What needs to be done: All that is needed is each line of the entries holding the word "chart", copied as it stands.

[Pixel coordinate grounding data]
* * * *

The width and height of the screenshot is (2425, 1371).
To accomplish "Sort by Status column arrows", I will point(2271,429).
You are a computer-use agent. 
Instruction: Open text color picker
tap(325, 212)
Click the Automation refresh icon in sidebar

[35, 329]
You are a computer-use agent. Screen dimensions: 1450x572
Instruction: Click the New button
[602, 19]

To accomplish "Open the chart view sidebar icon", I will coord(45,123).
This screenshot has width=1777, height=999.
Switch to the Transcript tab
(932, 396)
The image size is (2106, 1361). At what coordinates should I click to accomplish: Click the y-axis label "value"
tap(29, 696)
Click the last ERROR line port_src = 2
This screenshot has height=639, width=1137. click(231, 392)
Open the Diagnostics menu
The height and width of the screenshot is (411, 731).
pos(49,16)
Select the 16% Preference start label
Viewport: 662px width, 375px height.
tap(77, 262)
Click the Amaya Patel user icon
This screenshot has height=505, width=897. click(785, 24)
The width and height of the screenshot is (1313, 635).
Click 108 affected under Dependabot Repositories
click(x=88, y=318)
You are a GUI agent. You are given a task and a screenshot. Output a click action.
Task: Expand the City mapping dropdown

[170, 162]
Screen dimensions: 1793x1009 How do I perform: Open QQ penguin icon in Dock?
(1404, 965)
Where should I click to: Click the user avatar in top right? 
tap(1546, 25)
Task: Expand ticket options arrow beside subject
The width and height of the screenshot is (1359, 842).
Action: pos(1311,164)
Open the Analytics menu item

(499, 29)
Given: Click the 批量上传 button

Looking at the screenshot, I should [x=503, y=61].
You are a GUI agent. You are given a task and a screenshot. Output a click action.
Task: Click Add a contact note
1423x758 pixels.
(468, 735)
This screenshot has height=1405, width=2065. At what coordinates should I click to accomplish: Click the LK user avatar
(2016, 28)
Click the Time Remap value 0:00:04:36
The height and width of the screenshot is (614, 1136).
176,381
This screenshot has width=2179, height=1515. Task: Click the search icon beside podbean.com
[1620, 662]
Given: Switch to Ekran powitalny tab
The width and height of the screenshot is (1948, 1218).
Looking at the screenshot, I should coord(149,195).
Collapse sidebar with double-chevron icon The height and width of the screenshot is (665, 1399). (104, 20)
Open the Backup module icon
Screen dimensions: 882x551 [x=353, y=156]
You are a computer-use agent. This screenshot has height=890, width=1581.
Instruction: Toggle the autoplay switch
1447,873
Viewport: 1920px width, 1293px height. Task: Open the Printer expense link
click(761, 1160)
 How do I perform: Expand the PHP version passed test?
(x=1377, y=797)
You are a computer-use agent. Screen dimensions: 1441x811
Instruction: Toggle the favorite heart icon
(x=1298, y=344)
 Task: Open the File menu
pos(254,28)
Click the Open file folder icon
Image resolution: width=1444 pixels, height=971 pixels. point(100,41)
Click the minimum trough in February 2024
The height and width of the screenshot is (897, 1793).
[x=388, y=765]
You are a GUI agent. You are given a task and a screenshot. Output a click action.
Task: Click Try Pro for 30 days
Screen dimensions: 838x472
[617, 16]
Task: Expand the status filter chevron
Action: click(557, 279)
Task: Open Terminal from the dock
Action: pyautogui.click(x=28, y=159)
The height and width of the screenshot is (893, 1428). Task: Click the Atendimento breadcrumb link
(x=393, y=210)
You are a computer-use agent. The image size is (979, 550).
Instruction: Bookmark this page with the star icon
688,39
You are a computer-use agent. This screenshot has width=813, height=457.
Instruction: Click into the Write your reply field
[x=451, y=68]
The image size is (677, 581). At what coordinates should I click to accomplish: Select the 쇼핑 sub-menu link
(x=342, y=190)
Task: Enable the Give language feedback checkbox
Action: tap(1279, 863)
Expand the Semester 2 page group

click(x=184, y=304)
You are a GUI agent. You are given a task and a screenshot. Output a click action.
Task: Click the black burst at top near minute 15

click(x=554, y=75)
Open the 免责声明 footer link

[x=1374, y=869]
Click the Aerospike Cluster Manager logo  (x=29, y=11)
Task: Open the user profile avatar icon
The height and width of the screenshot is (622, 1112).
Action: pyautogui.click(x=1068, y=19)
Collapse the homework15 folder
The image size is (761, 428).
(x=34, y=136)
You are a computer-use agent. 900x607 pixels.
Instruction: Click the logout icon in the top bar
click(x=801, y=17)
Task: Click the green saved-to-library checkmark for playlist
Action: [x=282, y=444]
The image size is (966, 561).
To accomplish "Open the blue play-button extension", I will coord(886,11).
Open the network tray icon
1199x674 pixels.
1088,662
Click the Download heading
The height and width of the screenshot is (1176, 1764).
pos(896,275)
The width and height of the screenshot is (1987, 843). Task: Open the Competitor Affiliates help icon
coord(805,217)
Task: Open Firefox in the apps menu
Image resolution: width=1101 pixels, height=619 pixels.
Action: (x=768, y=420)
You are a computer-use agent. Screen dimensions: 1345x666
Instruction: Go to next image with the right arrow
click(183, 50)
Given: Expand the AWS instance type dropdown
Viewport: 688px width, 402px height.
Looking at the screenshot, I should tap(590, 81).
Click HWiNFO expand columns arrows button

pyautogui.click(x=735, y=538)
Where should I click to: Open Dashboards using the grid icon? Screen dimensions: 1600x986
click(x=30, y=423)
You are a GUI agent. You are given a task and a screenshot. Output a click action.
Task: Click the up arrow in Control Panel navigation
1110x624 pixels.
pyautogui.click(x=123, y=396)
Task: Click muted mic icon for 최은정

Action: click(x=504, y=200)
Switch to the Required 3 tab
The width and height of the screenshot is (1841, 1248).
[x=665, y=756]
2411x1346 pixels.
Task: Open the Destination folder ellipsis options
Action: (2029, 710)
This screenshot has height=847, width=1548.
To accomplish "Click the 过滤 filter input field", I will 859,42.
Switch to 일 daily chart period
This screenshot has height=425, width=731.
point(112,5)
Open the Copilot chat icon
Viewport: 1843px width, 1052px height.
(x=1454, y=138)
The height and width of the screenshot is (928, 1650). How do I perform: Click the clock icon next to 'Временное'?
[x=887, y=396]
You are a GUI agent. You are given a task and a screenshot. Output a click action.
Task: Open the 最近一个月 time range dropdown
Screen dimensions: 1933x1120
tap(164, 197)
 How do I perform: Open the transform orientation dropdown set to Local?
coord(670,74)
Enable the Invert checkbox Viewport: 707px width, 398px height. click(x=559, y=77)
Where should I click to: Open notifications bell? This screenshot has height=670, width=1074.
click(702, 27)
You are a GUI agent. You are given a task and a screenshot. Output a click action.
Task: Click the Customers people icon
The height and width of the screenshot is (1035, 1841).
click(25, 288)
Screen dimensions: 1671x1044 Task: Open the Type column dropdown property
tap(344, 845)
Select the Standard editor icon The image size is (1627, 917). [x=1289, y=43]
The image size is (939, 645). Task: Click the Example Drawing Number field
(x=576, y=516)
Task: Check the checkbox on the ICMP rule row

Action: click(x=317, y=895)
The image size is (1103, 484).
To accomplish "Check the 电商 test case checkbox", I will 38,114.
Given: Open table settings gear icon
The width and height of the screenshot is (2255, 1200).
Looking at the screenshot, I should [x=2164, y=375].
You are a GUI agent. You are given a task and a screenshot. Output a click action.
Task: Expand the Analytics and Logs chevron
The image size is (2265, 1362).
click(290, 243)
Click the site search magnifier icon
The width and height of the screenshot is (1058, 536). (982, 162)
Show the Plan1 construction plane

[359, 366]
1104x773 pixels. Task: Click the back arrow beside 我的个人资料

* * * *

Response for this exercise:
To accomplish "Open the chart view sidebar icon", I will coord(45,123).
Switch to 일 daily chart period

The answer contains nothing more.